Hal kedua adalah merekayasa komponen – komponen, termasuk interaksi antar komponen yang menyongsong tujuan organisasi. Setiap komponen harus didisain agar memiliki kontribusi terhadap tujuan yang ingin dicapai. Setiap komponen harus didisain agar memiliki interaksi dengan komponen lainnya. Interaksinya pun harus didisain agar jika tidak ada interaksi, maka salah satu komponen tidak dapat menjalankan fungsinya (sama sekali, jika memungkinkan) yang berakibat gagalnya tujuan organisasi.

Hal ketiga adalah menggugah dan menyadarkan seluruh komponen (bidang) bahwa mereka adalah penting. Menyadarkan setiap bidang terkait kontribusinya terhadap tujuan organisasi. Menyadarkan setiap bidang bahwa jika bidang tersebut tidak ada, maka tujuan organisasi tidak akan tercapai. 

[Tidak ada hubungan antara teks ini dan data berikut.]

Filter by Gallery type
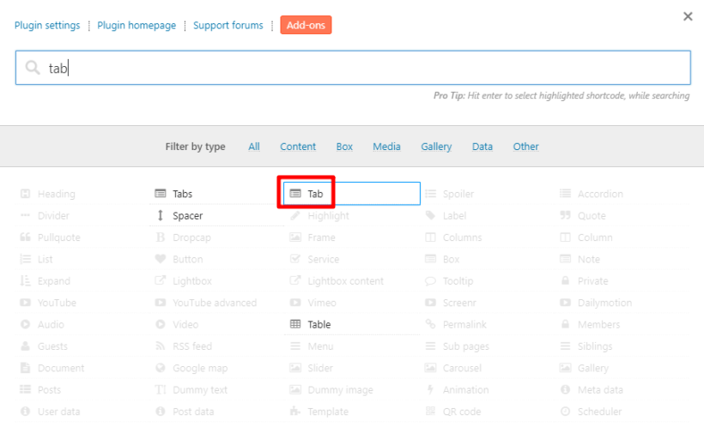This screenshot has height=433, width=704. click(x=436, y=147)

Ketiga langkah tersebut bersifat iteratif. Pertama, anda definisikan tujuan organisasi. Kedua rekayasa bidang dan interaksi antar bidang. Jika ada bidang yang selama ini ada, tetapi fungsinya tidak dapat direkayasa agar berkorelasi dengan tujuan organisasi maka ada dua opsi: hapus bidang tersebut, atau definisikan ulang tujuan organisasi. Setelah itu diskusikan konsep bidang dan interaksi antar bidang dengan pengurus inti bidang terkait agar mereka tergugah dan sadar akan pentingnya bidang tersebut. Jika pengurus tidak setuju atau tidak tergugah dengan konsep yang dibuat, maka ada tiga opsi yang harus didiskusikan dengan pengurus terkait: hapus bidangnya, rekayasa ulang bidangnya, atau definisikan ulang tujuan organisasi.

Ketiga langkah di atas mungkin terkesan dipaksakan. Namun jika kita ingat kembali bahwa orang – orang di organisasi kemahasiswaan umumnya tidak dibayar, maka perlu ada konsep yang memastikan dan menyadarkan bahwa setiap orang adalah penting. Perlu ada kesatuan frekuensi tentang apa yang akan dicapai. Perlu ada hubungan antar bidang yang menyebabkan kedekatan antar pengurus dalam organisasi itu sendiri. Dan itu semua dapat terwujud jika organisasi kemahasiswaan benar – benar sebuah ‘sistem’.


Analisa di atas didasarkan dengan memandang organisasi kemahasiswaan dari perspektif sistem. Masih banyak perspektif – perspektif lain yang dapat dipakai untuk menganalisa agar terwujud organisasi kemahasiswaan yang ‘successful’.